Thursday, April 06, 2006

dining out in detroit, 1970

Detroit Dating Advice (One) | (Two)
Ontario Drinking Rules

Continuing with our ongoing look at Detroit in 1970 through the eye of a hipster guide, it's time to find a place to eat.

Bob's Picture Bar (Grand River & Cass) - "About forty years ago Bob came up with this rather grand scheme of chronicling human progress by covering the walls of his bar with pictures (and spicing up uninteresting periods with cartoons from Esquire). Unfortunately for the historically-minded, it looks as if human progess stopped about 1940...the floor is so uneven your knees may buckle as you walk."

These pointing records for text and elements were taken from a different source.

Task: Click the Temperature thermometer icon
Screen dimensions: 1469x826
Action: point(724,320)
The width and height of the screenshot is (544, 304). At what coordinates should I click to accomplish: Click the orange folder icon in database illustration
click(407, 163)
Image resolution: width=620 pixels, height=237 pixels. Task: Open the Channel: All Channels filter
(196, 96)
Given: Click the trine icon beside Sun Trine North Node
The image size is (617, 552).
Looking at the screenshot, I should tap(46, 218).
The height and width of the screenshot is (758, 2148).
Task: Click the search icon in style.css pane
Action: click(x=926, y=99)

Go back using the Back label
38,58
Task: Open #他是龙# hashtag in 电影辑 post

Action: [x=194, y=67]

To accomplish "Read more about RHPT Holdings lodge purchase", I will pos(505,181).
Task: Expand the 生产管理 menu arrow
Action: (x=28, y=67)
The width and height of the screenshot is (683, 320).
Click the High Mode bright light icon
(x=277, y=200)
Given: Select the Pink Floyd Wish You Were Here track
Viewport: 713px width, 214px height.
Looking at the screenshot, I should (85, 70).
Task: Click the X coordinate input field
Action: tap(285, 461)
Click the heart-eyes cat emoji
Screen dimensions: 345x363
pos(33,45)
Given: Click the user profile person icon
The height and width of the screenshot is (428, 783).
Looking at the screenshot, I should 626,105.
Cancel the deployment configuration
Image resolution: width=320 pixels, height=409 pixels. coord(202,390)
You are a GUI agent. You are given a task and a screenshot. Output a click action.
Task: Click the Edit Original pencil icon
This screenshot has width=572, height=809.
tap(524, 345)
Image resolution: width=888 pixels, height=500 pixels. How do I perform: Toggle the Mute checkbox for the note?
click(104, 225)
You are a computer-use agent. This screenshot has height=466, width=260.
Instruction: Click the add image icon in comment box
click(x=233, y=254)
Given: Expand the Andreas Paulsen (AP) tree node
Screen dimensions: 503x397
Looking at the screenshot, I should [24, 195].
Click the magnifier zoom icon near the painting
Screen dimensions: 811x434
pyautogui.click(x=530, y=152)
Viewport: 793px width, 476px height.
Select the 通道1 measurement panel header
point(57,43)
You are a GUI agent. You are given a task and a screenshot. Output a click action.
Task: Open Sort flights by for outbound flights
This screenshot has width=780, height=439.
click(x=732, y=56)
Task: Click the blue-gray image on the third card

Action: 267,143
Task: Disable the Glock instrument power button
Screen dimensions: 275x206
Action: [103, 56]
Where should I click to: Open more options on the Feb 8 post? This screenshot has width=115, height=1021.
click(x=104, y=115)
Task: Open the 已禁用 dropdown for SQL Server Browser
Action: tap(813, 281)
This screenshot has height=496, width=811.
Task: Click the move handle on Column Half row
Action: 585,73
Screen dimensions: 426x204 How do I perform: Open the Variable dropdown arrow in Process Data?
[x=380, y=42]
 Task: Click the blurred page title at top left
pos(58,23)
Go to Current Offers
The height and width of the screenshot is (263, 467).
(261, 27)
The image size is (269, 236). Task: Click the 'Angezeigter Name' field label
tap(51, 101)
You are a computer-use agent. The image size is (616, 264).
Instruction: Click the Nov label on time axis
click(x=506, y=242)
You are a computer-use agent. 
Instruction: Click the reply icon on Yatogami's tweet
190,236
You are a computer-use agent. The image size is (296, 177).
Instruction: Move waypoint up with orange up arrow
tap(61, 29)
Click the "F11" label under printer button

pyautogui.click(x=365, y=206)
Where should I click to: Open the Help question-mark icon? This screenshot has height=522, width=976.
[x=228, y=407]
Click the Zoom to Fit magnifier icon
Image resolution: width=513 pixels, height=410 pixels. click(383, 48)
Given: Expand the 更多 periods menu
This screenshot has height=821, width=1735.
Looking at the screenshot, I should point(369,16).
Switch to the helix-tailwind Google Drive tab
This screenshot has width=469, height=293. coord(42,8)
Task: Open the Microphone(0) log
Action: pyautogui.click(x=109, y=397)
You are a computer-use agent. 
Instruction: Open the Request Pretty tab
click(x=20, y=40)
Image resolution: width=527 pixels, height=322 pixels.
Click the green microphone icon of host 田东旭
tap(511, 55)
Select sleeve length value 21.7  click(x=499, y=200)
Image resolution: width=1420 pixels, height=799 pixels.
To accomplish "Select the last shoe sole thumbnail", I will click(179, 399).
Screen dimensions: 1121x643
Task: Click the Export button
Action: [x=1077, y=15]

Cabaret LaBoheme (Ponchartrain Hotel) - "If a genuine bohemian ever walked in the here he would probably be booted the 23 floors down."

Flaming Embers (Grand Circus Park) - "This is the place to go to get your bad $1.29 steak for $1.76. And you get to watch as they scorch it."

Ham Heaven (E. Congress) - "The sign of a good sandwich shop is that there are always two or three cops hanging around the counter."

Kow-Kow Inn (McNichols, W of Woodward) "The Kow-Kow confirms the rumour that for really good Chinese food you should head in the direction of a Jewish neighbourhood."

Mauna Loa (W. Grand Blvd, across from GM Building) - "The Mauna Loa is more psychedelic than anything you will read about in our UNDERGROUND chapter. Every inch of its enormous interior is splashed with colors and shapes, optimistically intended to evoke images of Polynesian catamarans slung from the ceiling...don'r be afraid to stroll around and stare; there's no one who isn't a hick in this place. The Bombay Room is billed as 'an authentic touch of India', which if you've ever been to India, is the kind of joke that makes you want to cry."

Meyer's Sea Food (Michigan Ave in Dearborn) - "Decor is early French Brothel."

Shakey's Pizza Parlor (8 Mile east of Van Dyke) - "No amount of public relations and gimmickry will ever give Shakey's any soulfulness. Sorry."

Tom's Tavern (7 Mile and Wyoming) - "At 74, Tom has no patience with restaurant pomp. The menu is in his head. If you're concerned about the price, then help with the meal. The less bother you are, the less it will cost. When finished with your lunch, simply pick up your dishes, walk into the kitchen and clear them off. If you want another beer, go pull it out of the cooler; it will just be assumed that you are a regular customer." (Note: Tom ran the place until he was 95!)